*WHAT IS EXPECTED*
Output the lines from the one containing "Where should I" through the one containing "Instruction: Click the", inclusive, as a JSON list of strings with one string per line and blank lines skipped. Leave the pictures out of the answer.
-- start DATASET ENTRIES --
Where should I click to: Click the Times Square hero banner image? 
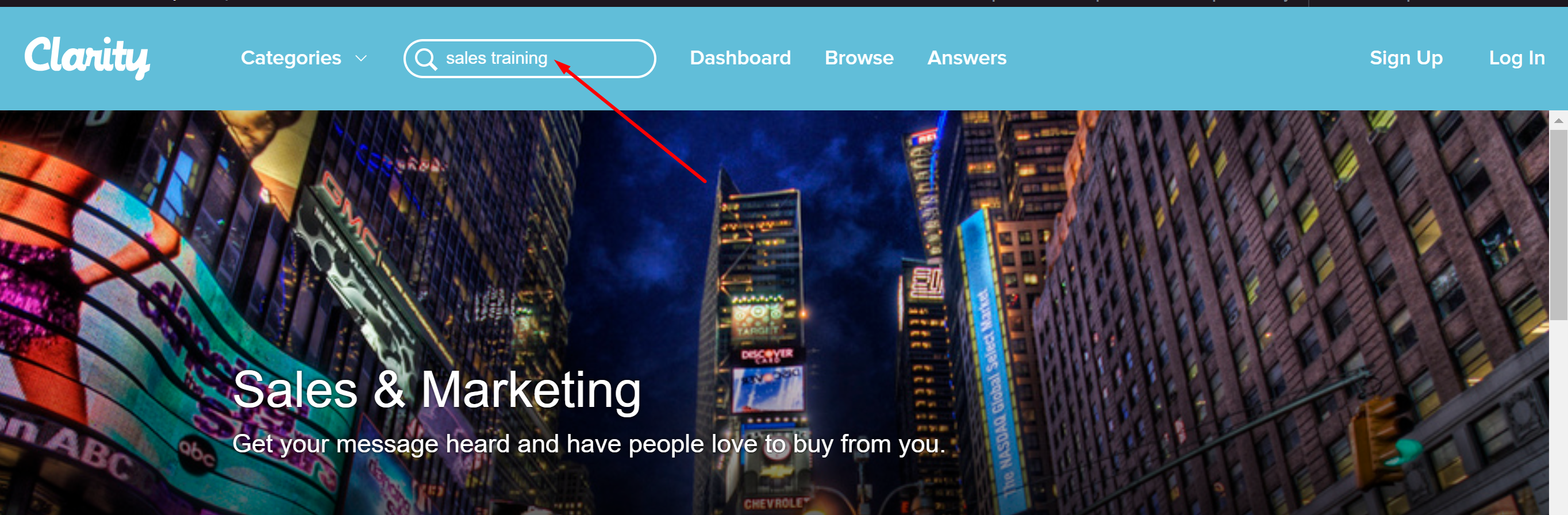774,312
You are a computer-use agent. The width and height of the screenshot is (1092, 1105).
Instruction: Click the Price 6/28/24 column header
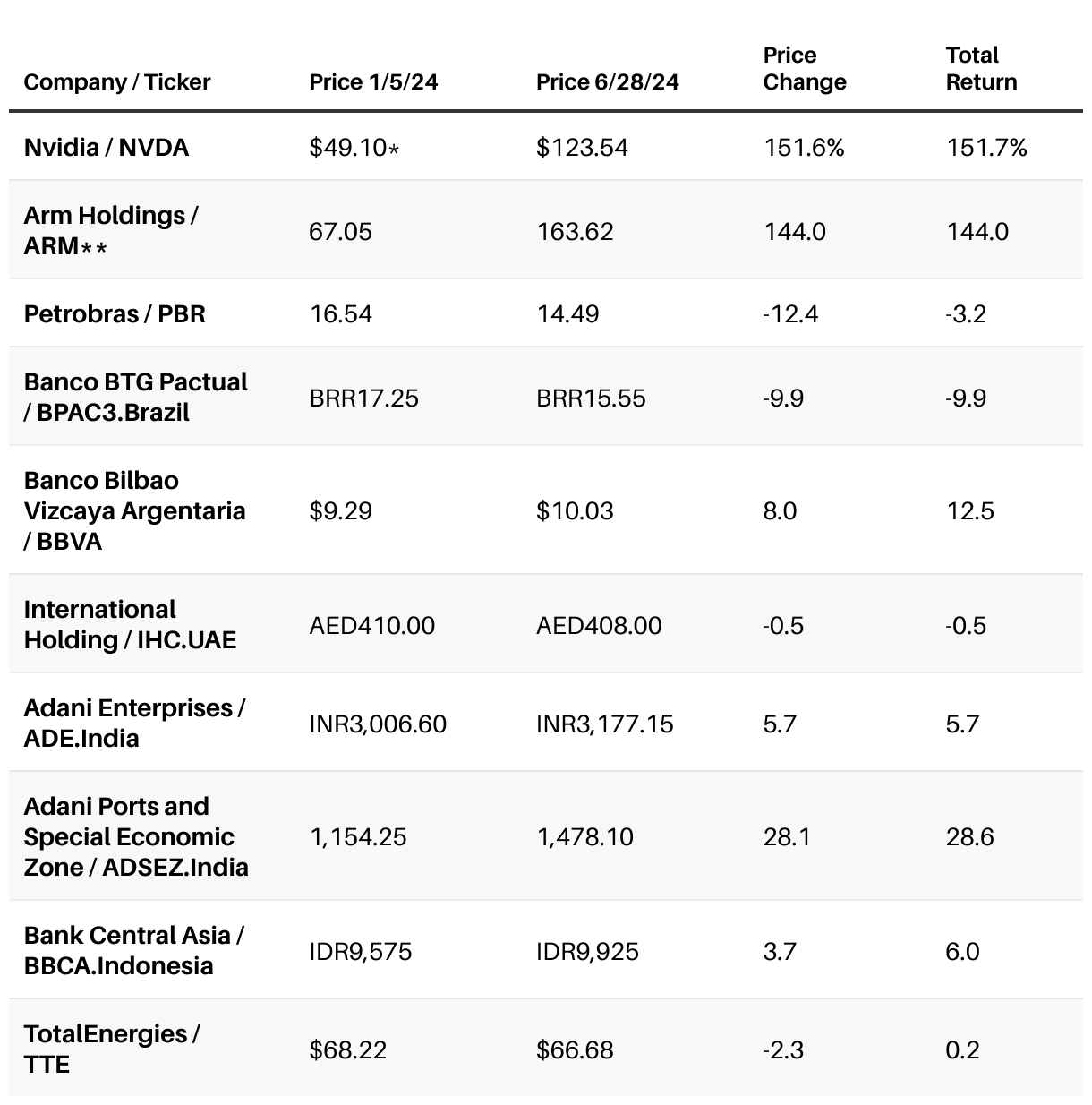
-- end DATASET ENTRIES --
-- start DATASET ENTRIES --
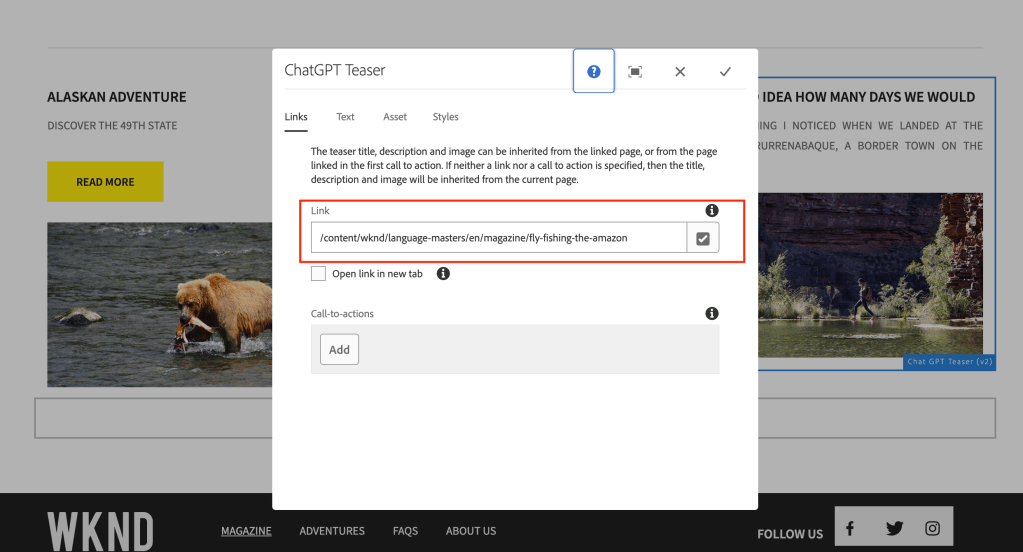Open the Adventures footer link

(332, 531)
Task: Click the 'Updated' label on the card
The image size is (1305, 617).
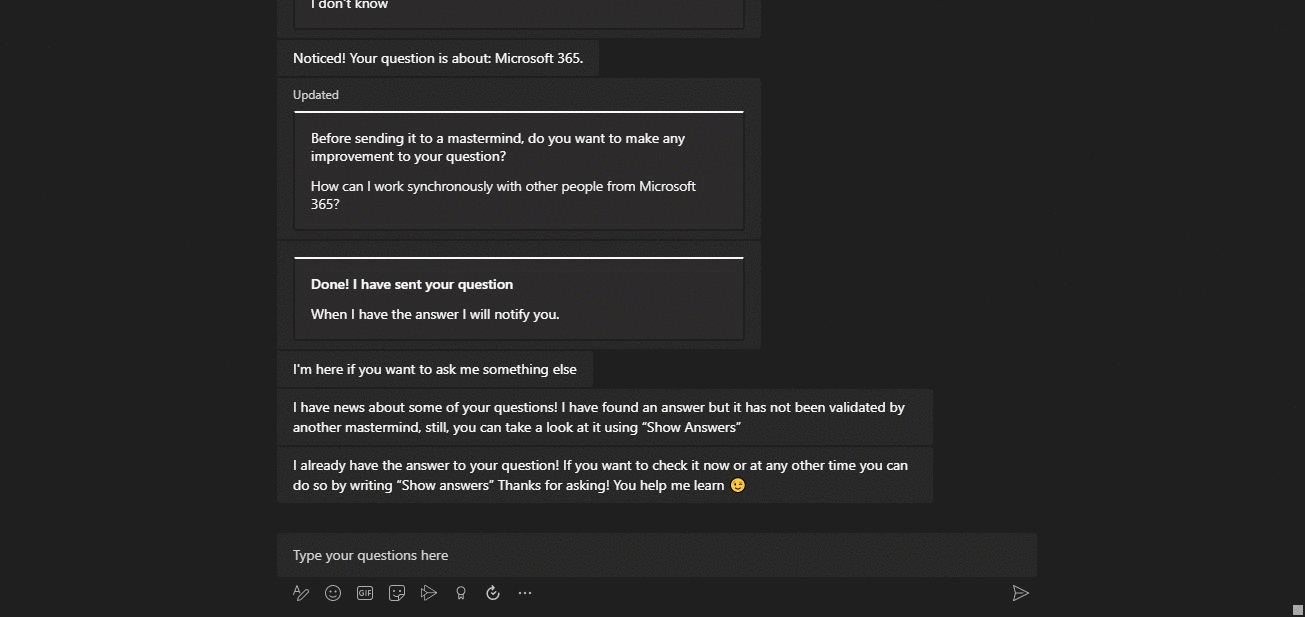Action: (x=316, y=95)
-- end DATASET ENTRIES --
*CORRECT ANSWER*
[
  "Where should I click to: Click the Times Square hero banner image? ",
  "774,312",
  "You are a computer-use agent. The width and height of the screenshot is (1092, 1105).",
  "Instruction: Click the Price 6/28/24 column header"
]